And I think that God’s unfailing, unshakable, unconditional presence with each and every one of us as love is where we can actually find peace in our troubled lives and in this very, very troubled world. God, after all, is the ultimate power behind the universe, behind everything that is. God is the only reality in all creation that represents eternal, universal peace. God’s peace is always available to us if we’ll just open ourselves to it and let God fill our souls with it. The peace I find, and about the only peace I can find, comes from my deep conviction that ultimately everything will be all right because—God. Because in the end, everything both begins and ends with God. Mary knew God’s love. So do I, as unworthy of it as I believe myself to be. God looked with favor on Mary’s lowliness. I know that God looks with favor on my lowliness too. And I know that God looks with favor on each and every one of you. Therein lies, for me at least, the only meaningful source of peace.

Now, an awful lot of the world’s lack of peace results from the gross imbalance of wealth and power that characterizes our country and a great many countries the earth around. The people of the world, more so in some countries and perhaps less so in others, are divided into the haves and the have nots. Between the rich and the poor. Between those with power and those who lack power. Between those who are heard and those who are never heard. Those divisions create tensions within societies. They produce stress in the lives of the have nots, of those without power, of those who are never heard, stress that robs most of them of inner peace.

Sometimes those divisions erupt into violence. Into civil war. Into terrorism. Frankly, folks, the pervasive presence of violence in our world appalls me and puzzles me. How did it ever get to be OK for some humans to kill other humans, be that in criminal acts or in war? More particularly, how did it ever get OK for Christians, who claim to follow the greatest prophet of nonviolence the world has ever known, to kill anyone? Ever. Because, folks, it just isn’t OK, but Christians have always been every bit as violent as other people if not even more violent.

May’s Magnificat gives us hope for peace in this world of division, oppression, and violence. In English translation, she speaks in the past tense. She says “God has brought down the powerful from their thrones and lifted up the lowly. He has filled the hungry with good things and sent the rich away empty.” I’ve always had trouble with the past tense here, though I understand that these words are in a different tense in the original Greek that means something more like these are things God is doing, has always done, and always will do.

I understand Mary’s words to give us God’s dream for the world. God’s dream of how the world should be; and, more importantly, how one day the world actually will be. Therein lies a hope for peace. The oppressions and injustices that so characterize the world are not how God wants the world to be. I don’t know why the world doesn’t conform to God’s dream of justice, though I sure know that it doesn’t. I can, however, take hope from Mary’s confession that some day the world will conform to that dream. That one day the world will be a place of peace because it will have overcome the causes of its present violence.

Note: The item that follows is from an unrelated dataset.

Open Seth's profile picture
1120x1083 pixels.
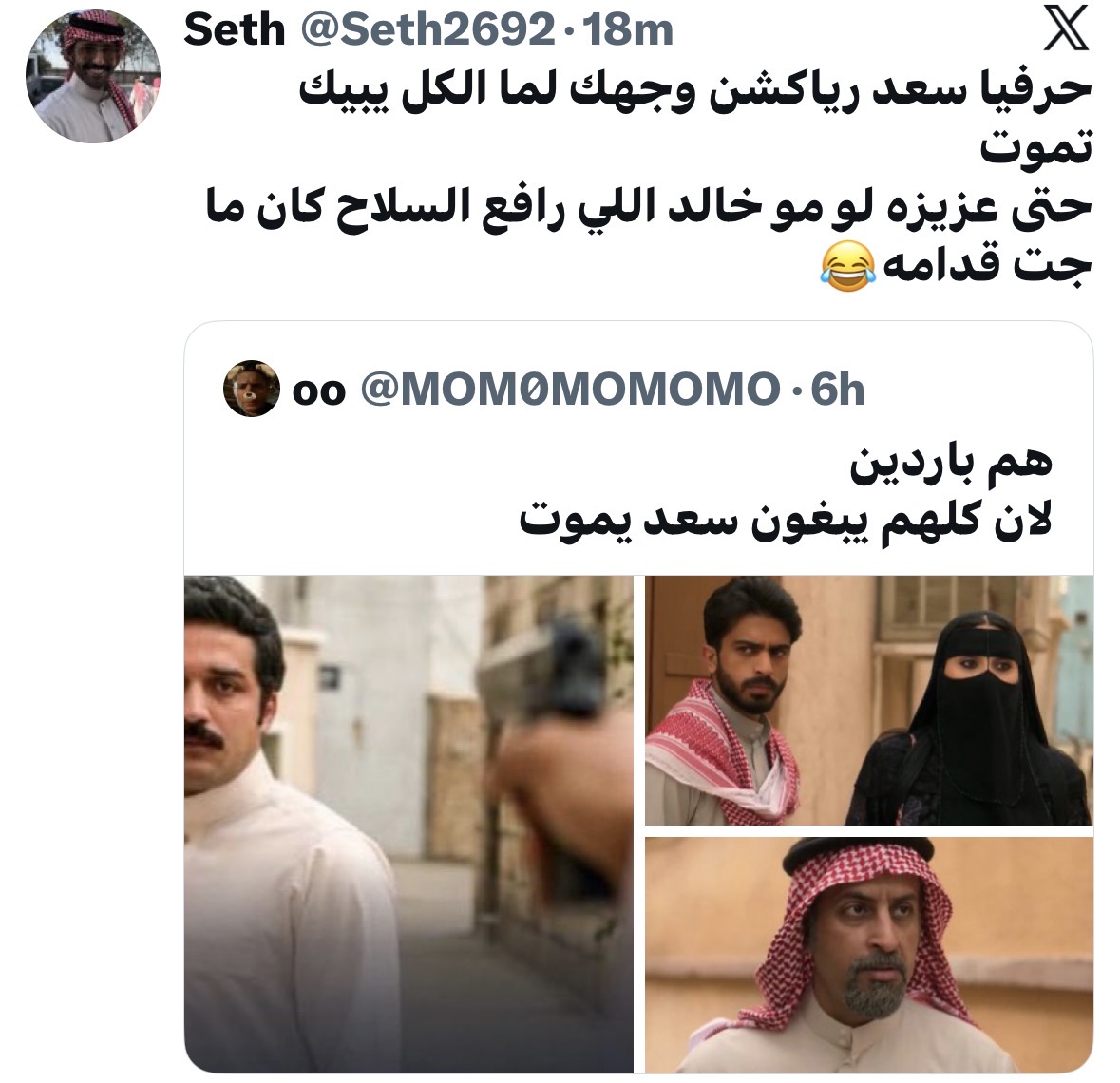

So today, as we think about peace, we can take hope. We can take hope for our spirits and our world. We can take hope from Mary’s words in the Magnificat. Even more than that, we can find hope for peace in what we’re waiting for in this Advent season. In the coming birth of Jesus Christ, our Messiah, in the traditional language of our Christian tradition, our Savior. For it isn’t really with Mary that our hope for peace lies. It is, rather, with Jesus, the one with whom Mary was pregnant when she spoke the Magnificat.

The day when we especially celebrate his birth is nearly here. Three more days is all. Yes, for most children, Christmas is all about presents; and in a sense it is about presents, or rather, a present, for adult Christians too. It’s not about the presents the magi gave baby Jesus. That’s what we celebrate on Epiphany not on Christmas. It’s not about the presents that may be under our Christmas tree at home. It is, rather, about the one great gift that God gave us when Jesus was born.

What is that gift? The Gospel of Matthew says what it is in one word. Matthew, citing Isaiah, calls Jesus “Emmanuel,” and that means “God with us.” On Christmas we celebrate the ultimate foundation of our peace. We celebrate God coming to us as one of us, as irrational and impossible to believe as that may be. Yet Christmas can renew and strengthen our trust that that is who Jesus was and is: God With Us. And therein lies our peace. For me, therein lies our only possible hope for peace. The only possible ground of peace. Peace for my soul. Eventually, though certainly not while I’m alive, peace in my world, which of course isn’t my world at all but is God’s world.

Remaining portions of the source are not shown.